(Entries on locating words and elements)

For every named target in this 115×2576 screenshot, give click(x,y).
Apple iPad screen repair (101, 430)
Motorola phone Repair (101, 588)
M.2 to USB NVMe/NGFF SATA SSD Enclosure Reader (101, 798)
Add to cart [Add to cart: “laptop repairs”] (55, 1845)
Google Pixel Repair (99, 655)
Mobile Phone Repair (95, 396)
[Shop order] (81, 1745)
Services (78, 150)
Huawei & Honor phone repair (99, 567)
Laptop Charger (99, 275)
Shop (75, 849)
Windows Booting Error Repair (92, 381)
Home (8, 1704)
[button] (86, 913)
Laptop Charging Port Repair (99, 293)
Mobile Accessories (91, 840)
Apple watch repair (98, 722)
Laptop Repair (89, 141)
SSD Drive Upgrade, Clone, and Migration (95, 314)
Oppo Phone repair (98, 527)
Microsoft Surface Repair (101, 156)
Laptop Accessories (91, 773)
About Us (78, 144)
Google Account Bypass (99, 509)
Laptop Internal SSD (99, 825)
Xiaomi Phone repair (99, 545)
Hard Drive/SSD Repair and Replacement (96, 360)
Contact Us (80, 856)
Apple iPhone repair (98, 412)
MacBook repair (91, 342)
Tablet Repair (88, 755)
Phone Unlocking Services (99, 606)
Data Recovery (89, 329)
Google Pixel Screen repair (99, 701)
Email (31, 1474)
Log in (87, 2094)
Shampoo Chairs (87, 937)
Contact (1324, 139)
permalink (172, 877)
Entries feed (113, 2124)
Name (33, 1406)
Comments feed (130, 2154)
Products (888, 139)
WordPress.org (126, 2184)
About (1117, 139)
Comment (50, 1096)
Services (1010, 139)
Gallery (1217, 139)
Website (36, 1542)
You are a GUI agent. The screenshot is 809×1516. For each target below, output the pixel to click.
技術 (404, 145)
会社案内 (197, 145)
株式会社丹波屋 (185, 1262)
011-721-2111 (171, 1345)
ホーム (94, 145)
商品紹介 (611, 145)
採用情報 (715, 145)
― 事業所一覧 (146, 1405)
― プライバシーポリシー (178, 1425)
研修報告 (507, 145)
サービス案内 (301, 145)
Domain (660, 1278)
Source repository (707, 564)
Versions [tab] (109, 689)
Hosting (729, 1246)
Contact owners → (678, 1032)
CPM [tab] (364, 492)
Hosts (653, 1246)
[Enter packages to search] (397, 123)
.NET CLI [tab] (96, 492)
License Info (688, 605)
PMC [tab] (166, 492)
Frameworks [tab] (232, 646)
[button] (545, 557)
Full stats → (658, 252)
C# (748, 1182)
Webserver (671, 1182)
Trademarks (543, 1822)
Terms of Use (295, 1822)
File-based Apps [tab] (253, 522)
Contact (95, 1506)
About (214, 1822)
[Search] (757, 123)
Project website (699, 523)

§ INSTRUCTIONS FOR THE TASK:
Pull out every line in the records above that contains the string "Google", matching its case exactly, and copy each of those lines in full.

§ SOLUTION FOR THIS TASK:
Google Pixel Repair (99, 655)
Google Account Bypass (99, 509)
Google Pixel Screen repair (99, 701)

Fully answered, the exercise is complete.